*** Supplied records ***

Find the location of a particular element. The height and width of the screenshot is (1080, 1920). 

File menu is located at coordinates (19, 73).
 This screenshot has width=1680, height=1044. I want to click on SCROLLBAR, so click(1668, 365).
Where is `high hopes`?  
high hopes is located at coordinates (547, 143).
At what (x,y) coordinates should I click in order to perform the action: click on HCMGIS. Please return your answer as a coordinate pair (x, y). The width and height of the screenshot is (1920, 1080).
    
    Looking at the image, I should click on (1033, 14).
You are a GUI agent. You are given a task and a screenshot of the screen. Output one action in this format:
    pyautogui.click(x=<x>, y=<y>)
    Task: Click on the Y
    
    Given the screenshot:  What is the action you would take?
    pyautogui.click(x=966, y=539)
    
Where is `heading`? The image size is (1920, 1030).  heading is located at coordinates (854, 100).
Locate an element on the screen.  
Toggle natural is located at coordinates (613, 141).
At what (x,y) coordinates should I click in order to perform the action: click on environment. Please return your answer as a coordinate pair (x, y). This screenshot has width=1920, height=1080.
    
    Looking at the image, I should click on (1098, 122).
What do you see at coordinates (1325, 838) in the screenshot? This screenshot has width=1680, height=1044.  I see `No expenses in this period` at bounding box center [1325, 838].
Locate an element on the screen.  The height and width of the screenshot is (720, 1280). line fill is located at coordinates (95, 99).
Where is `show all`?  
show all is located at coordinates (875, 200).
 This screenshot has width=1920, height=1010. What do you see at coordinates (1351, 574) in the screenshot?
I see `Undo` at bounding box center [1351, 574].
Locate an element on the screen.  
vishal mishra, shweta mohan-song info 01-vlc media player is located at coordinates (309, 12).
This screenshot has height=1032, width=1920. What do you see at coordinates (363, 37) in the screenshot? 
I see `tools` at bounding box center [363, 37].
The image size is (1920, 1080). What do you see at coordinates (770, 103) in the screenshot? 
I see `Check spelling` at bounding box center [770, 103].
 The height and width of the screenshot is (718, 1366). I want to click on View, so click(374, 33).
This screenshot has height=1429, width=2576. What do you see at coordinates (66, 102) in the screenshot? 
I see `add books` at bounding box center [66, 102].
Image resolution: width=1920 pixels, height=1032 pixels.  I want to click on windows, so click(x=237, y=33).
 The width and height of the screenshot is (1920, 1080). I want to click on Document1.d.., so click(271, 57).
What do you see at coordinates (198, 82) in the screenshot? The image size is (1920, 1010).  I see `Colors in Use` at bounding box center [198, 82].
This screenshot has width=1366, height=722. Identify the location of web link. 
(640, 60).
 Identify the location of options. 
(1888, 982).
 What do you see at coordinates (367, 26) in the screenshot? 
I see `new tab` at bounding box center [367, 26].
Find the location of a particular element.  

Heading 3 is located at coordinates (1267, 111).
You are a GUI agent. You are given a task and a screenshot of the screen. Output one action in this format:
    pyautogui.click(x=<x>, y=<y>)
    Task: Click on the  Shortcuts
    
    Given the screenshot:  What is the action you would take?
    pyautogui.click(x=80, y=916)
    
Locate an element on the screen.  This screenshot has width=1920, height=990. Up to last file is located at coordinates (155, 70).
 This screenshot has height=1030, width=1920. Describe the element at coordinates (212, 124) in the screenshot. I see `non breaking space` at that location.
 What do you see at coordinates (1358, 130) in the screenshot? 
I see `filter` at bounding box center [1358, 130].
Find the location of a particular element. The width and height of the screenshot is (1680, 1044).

***

▶ _Do this_
Please lay out every line of the items above as a Markdown table with the columns Row and Item line, numbering the rows and leaving out blank lines.

▶ _Output of the exercise_
| Row | Item line |
|---|---|
| 1 | Find the location of a particular element. The height and width of the screenshot is (1080, 1920).  |
| 2 | File menu is located at coordinates (19, 73). |
| 3 |  This screenshot has width=1680, height=1044. I want to click on SCROLLBAR, so click(1668, 365). |
| 4 | Where is `high hopes`?   |
| 5 | high hopes is located at coordinates (547, 143). |
| 6 | At what (x,y) coordinates should I click in order to perform the action: click on HCMGIS. Please return your answer as a coordinate pair (x, y). The width and height of the screenshot is (1920, 1080). |
| 7 |     Looking at the image, I should click on (1033, 14). |
| 8 | You are a GUI agent. You are given a task and a screenshot of the screen. Output one action in this format: |
| 9 |     pyautogui.click(x=<x>, y=<y>) |
| 10 |     Task: Click on the Y |
| 11 |     Given the screenshot:  What is the action you would take? |
| 12 |     pyautogui.click(x=966, y=539) |
| 13 | Where is `heading`? The image size is (1920, 1030).  heading is located at coordinates (854, 100). |
| 14 | Locate an element on the screen.   |
| 15 | Toggle natural is located at coordinates (613, 141). |
| 16 | At what (x,y) coordinates should I click in order to perform the action: click on environment. Please return your answer as a coordinate pair (x, y). This screenshot has width=1920, height=1080. |
| 17 |     Looking at the image, I should click on (1098, 122). |
| 18 | What do you see at coordinates (1325, 838) in the screenshot? This screenshot has width=1680, height=1044.  I see `No expenses in this period` at bounding box center [1325, 838]. |
| 19 | Locate an element on the screen.  The height and width of the screenshot is (720, 1280). line fill is located at coordinates (95, 99). |
| 20 | Where is `show all`?   |
| 21 | show all is located at coordinates (875, 200). |
| 22 |  This screenshot has width=1920, height=1010. What do you see at coordinates (1351, 574) in the screenshot? |
| 23 | I see `Undo` at bounding box center [1351, 574]. |
| 24 | Locate an element on the screen.   |
| 25 | vishal mishra, shweta mohan-song info 01-vlc media player is located at coordinates (309, 12). |
| 26 | This screenshot has height=1032, width=1920. What do you see at coordinates (363, 37) in the screenshot?  |
| 27 | I see `tools` at bounding box center [363, 37]. |
| 28 | The image size is (1920, 1080). What do you see at coordinates (770, 103) in the screenshot?  |
| 29 | I see `Check spelling` at bounding box center [770, 103]. |
| 30 |  The height and width of the screenshot is (718, 1366). I want to click on View, so click(374, 33). |
| 31 | This screenshot has height=1429, width=2576. What do you see at coordinates (66, 102) in the screenshot?  |
| 32 | I see `add books` at bounding box center [66, 102]. |
| 33 | Image resolution: width=1920 pixels, height=1032 pixels.  I want to click on windows, so click(x=237, y=33). |
| 34 |  The width and height of the screenshot is (1920, 1080). I want to click on Document1.d.., so click(271, 57). |
| 35 | What do you see at coordinates (198, 82) in the screenshot? The image size is (1920, 1010).  I see `Colors in Use` at bounding box center [198, 82]. |
| 36 | This screenshot has width=1366, height=722. Identify the location of web link.  |
| 37 | (640, 60). |
| 38 |  Identify the location of options.  |
| 39 | (1888, 982). |
| 40 |  What do you see at coordinates (367, 26) in the screenshot?  |
| 41 | I see `new tab` at bounding box center [367, 26]. |
| 42 | Find the location of a particular element.   |
| 43 | Heading 3 is located at coordinates (1267, 111). |
| 44 | You are a GUI agent. You are given a task and a screenshot of the screen. Output one action in this format: |
| 45 |     pyautogui.click(x=<x>, y=<y>) |
| 46 |     Task: Click on the  Shortcuts |
| 47 |     Given the screenshot:  What is the action you would take? |
| 48 |     pyautogui.click(x=80, y=916) |
| 49 | Locate an element on the screen.  This screenshot has width=1920, height=990. Up to last file is located at coordinates (155, 70). |
| 50 |  This screenshot has height=1030, width=1920. Describe the element at coordinates (212, 124) in the screenshot. I see `non breaking space` at that location. |
| 51 |  What do you see at coordinates (1358, 130) in the screenshot?  |
| 52 | I see `filter` at bounding box center [1358, 130]. |
| 53 | Find the location of a particular element. The width and height of the screenshot is (1680, 1044). |